L’artiste Matt Loughrey accusé d’avoir trafiqué des photos de victimes des Khmers rouges


L’Irlandais ne se contentait pas de coloriser les portraits de disparus, pris par leurs bourreaux ; il transformait leur visage pour les rendre souriant avant leur exécution.

Selon Matt Loughrey, il s’agissait d’« humaniser» les portraits des milliers de morts du génocide cambodgien. L’artiste irlandais, dans la tourmente depuis la publication de son travail dans le magazine américain Vice, est accusé d’avoir trafiqué des portraits de victimes des Khmers rouges, dictature maoïste ultra-violente dirigée par Pol Pot, qui contrôla le Cambodge de 1975 à 1979. Le régime avait notamment photographié quelques milliers des 15.000 victimes de la prison de Tuol Sleng (S-21), à Phnom Penh, la capitale du Cambodge, avant qu’elles ne soient exécutées.

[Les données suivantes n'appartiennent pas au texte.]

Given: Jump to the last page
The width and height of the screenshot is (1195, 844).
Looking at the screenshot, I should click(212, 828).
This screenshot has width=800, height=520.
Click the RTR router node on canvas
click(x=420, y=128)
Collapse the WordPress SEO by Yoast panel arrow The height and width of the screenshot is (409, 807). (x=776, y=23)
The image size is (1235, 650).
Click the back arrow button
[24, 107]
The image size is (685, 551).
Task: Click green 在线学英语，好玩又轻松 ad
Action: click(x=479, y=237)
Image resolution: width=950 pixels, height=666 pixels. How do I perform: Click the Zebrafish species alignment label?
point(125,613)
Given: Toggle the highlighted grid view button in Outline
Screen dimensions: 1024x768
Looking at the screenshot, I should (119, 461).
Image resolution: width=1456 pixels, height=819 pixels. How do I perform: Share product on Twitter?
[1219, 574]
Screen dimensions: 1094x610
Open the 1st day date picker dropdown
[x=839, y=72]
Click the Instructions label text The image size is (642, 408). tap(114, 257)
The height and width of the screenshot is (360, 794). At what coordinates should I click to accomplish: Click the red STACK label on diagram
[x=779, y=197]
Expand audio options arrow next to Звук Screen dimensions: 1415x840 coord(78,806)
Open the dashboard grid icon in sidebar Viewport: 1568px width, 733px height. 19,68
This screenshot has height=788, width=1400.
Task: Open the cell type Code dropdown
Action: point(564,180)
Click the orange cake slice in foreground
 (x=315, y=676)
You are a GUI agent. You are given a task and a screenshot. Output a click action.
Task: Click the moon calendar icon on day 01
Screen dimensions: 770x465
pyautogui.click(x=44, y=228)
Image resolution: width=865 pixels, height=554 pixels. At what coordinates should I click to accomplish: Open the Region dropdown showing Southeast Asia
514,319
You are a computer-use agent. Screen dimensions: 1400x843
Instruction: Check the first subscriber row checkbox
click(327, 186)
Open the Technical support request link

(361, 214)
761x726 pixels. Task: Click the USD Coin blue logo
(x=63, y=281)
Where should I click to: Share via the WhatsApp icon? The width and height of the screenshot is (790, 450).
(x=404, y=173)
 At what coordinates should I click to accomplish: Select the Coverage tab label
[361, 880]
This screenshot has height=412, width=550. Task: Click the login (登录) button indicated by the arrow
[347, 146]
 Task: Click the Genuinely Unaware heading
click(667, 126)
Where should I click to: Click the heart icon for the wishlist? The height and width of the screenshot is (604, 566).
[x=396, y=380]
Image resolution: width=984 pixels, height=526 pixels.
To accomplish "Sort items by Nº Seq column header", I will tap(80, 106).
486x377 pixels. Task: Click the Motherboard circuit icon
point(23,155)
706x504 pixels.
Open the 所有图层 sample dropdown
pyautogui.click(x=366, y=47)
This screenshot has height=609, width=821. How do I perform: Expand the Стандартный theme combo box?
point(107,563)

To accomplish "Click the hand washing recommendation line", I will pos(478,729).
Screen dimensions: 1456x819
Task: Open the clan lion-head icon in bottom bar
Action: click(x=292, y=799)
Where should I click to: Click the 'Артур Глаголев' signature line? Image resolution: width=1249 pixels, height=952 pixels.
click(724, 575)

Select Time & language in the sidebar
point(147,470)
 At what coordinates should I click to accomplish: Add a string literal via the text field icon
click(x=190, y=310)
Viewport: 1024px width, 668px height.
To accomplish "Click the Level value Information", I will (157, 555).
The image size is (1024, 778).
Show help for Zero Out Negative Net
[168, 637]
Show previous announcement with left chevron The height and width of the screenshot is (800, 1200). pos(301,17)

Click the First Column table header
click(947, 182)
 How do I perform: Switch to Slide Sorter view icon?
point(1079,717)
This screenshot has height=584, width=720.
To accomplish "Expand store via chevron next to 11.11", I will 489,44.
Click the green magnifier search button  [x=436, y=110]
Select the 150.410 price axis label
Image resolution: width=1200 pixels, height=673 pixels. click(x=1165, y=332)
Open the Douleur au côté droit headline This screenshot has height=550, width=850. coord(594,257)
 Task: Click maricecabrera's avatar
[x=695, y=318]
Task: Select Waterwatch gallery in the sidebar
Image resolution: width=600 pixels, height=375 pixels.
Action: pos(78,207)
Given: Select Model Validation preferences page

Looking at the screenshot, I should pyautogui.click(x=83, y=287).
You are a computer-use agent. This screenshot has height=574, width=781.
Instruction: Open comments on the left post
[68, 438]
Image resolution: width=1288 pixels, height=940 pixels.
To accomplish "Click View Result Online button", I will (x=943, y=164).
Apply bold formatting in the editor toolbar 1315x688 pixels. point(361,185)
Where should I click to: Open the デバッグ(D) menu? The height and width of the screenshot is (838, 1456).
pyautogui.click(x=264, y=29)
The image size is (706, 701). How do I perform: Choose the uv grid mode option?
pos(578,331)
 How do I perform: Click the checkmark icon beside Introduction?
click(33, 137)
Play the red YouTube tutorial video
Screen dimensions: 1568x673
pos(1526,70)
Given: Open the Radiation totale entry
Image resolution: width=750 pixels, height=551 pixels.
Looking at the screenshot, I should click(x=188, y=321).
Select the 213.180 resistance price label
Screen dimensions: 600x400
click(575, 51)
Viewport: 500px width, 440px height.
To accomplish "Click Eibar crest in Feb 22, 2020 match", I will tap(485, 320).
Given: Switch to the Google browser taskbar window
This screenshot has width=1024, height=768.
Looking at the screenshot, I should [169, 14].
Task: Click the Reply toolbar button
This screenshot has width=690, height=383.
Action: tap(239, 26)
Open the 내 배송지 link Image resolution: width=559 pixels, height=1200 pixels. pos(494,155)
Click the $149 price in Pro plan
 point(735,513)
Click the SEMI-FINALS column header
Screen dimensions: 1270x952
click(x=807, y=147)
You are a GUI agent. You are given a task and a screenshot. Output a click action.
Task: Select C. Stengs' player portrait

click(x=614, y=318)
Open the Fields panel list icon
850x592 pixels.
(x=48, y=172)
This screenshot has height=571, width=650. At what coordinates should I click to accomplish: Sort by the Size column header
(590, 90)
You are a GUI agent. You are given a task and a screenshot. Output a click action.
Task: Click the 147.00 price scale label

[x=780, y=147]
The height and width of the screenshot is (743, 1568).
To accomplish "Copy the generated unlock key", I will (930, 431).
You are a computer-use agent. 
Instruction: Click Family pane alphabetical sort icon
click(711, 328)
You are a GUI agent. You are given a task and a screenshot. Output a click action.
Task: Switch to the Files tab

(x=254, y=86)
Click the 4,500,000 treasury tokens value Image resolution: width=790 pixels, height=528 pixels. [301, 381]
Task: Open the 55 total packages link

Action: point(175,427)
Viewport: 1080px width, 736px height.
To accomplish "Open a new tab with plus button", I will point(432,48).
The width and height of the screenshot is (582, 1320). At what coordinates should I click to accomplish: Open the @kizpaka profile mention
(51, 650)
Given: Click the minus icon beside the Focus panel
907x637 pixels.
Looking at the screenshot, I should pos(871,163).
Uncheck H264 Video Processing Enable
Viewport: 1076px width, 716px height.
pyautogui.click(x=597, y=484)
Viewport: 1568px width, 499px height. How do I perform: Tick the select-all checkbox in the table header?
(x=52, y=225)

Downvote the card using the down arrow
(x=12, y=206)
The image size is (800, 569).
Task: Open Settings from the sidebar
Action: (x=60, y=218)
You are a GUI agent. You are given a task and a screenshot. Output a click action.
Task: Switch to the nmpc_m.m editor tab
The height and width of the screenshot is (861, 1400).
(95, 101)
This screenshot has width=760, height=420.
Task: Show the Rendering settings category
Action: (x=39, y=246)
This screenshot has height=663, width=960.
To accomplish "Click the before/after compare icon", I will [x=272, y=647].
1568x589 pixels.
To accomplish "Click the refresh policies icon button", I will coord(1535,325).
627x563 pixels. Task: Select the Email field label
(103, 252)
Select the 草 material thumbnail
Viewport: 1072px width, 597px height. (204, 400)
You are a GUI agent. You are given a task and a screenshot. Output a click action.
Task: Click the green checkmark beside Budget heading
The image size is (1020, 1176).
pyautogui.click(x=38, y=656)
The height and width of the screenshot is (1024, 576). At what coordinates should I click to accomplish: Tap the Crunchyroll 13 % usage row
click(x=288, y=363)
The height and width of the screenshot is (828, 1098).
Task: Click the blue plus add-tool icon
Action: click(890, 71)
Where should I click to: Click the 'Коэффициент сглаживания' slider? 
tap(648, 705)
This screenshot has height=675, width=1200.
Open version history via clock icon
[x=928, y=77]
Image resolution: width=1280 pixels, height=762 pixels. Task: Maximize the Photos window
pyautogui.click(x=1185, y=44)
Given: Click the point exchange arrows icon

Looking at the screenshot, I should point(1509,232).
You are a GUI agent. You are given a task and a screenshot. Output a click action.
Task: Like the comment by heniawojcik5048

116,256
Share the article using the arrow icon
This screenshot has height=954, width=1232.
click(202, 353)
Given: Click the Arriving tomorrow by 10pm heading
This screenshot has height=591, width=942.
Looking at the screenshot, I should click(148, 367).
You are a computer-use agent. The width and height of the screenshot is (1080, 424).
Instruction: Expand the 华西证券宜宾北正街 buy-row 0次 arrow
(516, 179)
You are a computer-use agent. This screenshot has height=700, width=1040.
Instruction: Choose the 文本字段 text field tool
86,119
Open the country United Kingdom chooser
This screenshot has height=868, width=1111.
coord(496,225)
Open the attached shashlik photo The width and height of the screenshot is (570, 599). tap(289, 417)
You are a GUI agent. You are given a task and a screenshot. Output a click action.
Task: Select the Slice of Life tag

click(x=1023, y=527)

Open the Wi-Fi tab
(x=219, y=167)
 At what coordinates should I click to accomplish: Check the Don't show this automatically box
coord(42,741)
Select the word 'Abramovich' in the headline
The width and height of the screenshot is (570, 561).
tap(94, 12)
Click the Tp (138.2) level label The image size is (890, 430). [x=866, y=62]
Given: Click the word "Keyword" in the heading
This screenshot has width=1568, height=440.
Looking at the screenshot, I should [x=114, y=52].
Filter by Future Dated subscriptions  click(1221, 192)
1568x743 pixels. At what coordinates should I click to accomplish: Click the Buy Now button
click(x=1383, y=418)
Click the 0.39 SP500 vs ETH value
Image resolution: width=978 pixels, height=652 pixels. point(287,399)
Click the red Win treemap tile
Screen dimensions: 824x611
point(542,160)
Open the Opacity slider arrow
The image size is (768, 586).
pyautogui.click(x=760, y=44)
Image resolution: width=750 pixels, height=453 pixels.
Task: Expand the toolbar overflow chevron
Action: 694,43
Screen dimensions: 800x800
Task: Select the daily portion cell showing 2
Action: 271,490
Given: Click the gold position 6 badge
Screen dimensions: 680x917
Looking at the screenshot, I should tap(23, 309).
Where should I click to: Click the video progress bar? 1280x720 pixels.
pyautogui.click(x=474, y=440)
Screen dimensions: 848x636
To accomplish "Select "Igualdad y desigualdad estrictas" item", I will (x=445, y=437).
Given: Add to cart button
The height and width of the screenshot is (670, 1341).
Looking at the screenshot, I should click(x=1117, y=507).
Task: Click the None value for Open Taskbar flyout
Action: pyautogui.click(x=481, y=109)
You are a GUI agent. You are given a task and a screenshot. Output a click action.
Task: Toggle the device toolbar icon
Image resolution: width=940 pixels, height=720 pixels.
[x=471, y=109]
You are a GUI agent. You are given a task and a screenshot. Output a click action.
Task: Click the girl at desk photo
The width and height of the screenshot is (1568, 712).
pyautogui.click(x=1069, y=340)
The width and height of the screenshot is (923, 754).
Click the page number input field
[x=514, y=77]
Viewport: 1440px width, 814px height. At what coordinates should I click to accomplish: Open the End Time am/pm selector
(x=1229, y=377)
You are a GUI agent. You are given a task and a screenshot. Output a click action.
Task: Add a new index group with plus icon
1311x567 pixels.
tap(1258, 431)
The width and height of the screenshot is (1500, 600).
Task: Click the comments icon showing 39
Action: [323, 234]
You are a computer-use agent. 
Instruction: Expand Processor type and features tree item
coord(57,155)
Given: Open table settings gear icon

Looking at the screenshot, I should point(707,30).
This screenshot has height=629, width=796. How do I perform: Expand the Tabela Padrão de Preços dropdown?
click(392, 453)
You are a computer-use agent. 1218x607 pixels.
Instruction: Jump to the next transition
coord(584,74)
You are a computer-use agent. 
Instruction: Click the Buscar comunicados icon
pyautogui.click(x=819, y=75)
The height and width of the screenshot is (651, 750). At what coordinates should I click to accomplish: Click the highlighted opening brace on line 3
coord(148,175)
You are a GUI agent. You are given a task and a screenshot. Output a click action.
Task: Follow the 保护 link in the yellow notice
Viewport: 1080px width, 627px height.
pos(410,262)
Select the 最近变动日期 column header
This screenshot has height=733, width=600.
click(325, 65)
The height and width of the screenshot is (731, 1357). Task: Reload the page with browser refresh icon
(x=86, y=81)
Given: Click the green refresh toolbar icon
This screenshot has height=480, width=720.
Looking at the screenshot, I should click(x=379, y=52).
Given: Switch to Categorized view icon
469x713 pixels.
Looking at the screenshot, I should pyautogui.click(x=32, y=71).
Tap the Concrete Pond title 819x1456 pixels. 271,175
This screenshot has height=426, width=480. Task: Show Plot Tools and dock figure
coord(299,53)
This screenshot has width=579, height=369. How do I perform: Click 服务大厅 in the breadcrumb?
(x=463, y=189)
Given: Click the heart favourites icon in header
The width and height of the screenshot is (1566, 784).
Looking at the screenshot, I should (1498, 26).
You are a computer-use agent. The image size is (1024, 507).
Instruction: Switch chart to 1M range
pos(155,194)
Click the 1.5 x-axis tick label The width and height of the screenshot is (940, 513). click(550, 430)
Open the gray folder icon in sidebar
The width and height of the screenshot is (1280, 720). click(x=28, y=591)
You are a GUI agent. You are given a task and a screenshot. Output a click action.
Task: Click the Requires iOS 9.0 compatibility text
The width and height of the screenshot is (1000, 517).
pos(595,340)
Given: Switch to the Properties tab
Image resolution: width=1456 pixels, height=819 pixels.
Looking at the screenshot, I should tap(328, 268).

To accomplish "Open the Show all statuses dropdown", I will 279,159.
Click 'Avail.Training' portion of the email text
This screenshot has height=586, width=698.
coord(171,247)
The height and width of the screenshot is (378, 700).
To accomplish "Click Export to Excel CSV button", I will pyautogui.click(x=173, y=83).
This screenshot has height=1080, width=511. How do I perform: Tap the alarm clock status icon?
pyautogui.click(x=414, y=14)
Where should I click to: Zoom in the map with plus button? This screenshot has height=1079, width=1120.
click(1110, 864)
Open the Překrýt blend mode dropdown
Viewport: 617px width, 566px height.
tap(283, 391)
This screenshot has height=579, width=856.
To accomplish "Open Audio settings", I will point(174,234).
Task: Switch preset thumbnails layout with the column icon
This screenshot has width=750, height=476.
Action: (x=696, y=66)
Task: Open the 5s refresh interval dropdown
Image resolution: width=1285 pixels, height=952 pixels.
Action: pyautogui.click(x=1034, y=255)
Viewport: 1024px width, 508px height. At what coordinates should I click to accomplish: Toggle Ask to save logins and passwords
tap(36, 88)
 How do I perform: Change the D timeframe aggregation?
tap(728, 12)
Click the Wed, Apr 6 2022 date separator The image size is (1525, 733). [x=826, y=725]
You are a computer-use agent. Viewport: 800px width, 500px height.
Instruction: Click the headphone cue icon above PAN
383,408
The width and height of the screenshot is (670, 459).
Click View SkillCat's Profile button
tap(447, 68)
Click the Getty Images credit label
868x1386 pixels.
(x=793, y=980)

Exposés dans l’établissement, qui est depuis devenu le musée du génocide, ces clichés en noir et blanc ont été nettoyés et colorisés par Matt Loughrey dans le cadre de son projet artistique. Le résultat : ces photos paraissaient produites par un appareil photo numérique dernier cri. Et les disparus, décédés depuis plus de 40 ans, plus proches de nous, dans l’intention de l’artiste. Mais son travail ne s’est pas arrêté là : il a également pris la discrète initiative de rendre souriants les visages de certains détenus. Le trucage révélé a suscité une importante polémique au Cambodge et au-delà. S’estimant trompé, le magazine Vice a dépublié son article après avoir entendu les hésitantes explications de l’artiste.

Interrogé par les éditeurs du magazine avant publication, Matt Loughrey avait d’abord expliqué que certaines personnes souriaient effectivement, notamment des femmes. «Je pense que cela est en grande partie lié à la nervosité », avait-il dit avant de supposer que les geôliers s’adressaient probablement plus rudement aux hommes. Mais ces explications ont été battues en brèche par la publication, sur les réseaux sociaux, des photos apparemment originales desquelles aucun sourire ne paraît.

L’affaire a vite embrasé le Cambodge où le souvenir des exactions de l’ère Pol-Pot reste vivace. «Jouer en utilisant la technologie pour maquiller les victimes de S21 est une insulte très grave à l’âme des victimes du #génocide», a ainsi écrit l’ancienne parlementaire et militante des droits de l’homme Mu Sochua sur Twitter. De son côté Norng Chan Phal, orphelin survivant de Tuol Sleng, a qualifié le projet d’«insulte». «Je condamne fermement ces photographies colorisées parce qu’aucune des victimes à S-21 n’a jamais été heureuse, a-t-il déclaré à l’AFP. Nous, qui entrions à S-21, n’avions jamais eu l’occasion de sourire. Je ne suis favorable à aucune modification des photographies. Nous souffrions.»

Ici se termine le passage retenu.